The Swiss Federal Statistical Office, or BFS from “Bundesamt für Statistik” in German, provides a rich public database. As Swiss citizen and R enthousiast, I wanted to easily access its datasets directly from R. So I created the BFS package.
In this article, I will show how to use my BFS package package to easily search and download datasets from the Swiss Federal Statistical Office. We will then quickly explore a dataset and plot a map of Swiss municipalities, the lowest level of administrative division in Switzerland.
As always the code is fully reproducible, so you can get it from my Github account or on my online RStudio Cloud session.
To use my BFS
package, we should begin by downloading information related to all available datasets of the Swiss Federal Statistical Office Catalogue. We can get the BFS metadata in German (“de”), French (“fr”), Italian (“it”) and English (“en”)1.
# install/load needed R packages
if (!require("pacman")) install.packages("pacman")

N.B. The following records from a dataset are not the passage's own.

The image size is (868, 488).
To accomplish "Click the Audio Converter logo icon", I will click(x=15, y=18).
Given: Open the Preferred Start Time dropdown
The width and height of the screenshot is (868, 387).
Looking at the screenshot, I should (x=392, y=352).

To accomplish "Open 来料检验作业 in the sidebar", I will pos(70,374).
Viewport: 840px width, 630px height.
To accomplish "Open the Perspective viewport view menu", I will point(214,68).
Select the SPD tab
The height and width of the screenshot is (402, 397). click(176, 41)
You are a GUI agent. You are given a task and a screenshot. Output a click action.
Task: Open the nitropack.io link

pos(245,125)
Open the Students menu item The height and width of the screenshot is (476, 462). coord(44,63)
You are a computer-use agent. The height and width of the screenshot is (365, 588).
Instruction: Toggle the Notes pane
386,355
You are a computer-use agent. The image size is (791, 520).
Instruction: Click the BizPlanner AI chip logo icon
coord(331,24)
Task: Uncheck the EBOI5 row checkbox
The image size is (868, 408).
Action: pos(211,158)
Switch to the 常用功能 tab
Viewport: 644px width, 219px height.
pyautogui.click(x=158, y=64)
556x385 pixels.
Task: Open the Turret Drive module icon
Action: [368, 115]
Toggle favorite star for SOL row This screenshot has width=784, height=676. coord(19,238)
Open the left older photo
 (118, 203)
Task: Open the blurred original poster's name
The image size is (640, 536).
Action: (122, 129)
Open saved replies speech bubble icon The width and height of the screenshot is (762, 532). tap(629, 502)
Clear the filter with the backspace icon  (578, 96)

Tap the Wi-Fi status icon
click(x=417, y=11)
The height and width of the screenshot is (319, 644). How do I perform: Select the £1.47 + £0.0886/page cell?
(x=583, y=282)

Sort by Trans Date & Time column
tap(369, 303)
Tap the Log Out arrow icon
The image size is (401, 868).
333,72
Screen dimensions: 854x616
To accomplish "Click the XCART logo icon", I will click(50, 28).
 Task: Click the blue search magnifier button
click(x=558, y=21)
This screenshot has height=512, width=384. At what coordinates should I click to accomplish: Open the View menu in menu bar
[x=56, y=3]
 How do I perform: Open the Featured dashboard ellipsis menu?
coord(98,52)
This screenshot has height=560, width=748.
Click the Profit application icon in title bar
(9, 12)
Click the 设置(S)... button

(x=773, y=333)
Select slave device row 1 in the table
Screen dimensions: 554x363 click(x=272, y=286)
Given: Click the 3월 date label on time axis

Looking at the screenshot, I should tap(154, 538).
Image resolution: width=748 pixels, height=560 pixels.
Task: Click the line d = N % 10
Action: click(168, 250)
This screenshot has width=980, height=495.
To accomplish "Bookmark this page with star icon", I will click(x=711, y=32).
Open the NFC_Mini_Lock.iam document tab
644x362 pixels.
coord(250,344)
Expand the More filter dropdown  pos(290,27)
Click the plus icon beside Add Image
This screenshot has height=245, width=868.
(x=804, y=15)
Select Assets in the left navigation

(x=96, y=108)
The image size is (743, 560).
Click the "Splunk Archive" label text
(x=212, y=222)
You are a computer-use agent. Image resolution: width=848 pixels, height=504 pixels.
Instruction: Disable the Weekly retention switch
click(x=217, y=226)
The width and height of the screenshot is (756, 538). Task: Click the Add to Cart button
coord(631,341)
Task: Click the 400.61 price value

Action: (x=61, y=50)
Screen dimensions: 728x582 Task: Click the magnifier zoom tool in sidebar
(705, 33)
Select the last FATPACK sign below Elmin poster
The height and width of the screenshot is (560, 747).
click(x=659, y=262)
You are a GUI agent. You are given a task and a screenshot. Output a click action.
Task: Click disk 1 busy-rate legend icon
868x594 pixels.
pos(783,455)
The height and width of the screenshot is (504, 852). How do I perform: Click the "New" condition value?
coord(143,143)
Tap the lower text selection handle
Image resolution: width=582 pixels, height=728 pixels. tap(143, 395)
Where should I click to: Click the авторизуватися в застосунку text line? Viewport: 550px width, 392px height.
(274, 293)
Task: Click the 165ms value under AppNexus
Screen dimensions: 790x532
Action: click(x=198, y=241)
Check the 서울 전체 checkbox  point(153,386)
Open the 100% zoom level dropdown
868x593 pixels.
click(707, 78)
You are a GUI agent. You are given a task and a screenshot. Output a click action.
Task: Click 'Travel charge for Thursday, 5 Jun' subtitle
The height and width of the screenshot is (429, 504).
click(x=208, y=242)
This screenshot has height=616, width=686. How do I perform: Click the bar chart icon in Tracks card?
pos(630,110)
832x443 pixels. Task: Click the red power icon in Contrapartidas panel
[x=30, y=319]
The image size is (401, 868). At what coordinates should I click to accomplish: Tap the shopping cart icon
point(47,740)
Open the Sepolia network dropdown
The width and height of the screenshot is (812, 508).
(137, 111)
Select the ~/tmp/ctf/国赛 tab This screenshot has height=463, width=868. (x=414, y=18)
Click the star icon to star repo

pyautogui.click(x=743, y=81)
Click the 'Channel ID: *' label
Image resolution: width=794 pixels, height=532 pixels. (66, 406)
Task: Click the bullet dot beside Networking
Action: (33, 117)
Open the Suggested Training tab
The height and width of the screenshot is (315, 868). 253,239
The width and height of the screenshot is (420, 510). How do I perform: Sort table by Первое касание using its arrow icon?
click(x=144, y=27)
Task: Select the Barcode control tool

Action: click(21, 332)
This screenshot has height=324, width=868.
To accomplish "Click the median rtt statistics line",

pacman::p_load(tidyverse, scales, colorspace, plotly, RSwissMaps, BFS)
# setting light theme
theme_set(theme_light())
# Get BFS metadata in German
meta_de <- bfs_get_metadata(language = "de")
meta_de
## # A tibble: 676 x 5
## title observation_period published url url_px
## <chr> <chr> <chr> <chr> <chr>
## 1 Ausländische … Dargestellter Zeitr… 07.11.20… https://www.… https://www…
## 2 Ausländische … Dargestellter Zeitr… 07.11.20… https://www.… https://www…
## 3 Ausländische … Dargestellter Zeitr… 07.11.20… https://www.… https://www…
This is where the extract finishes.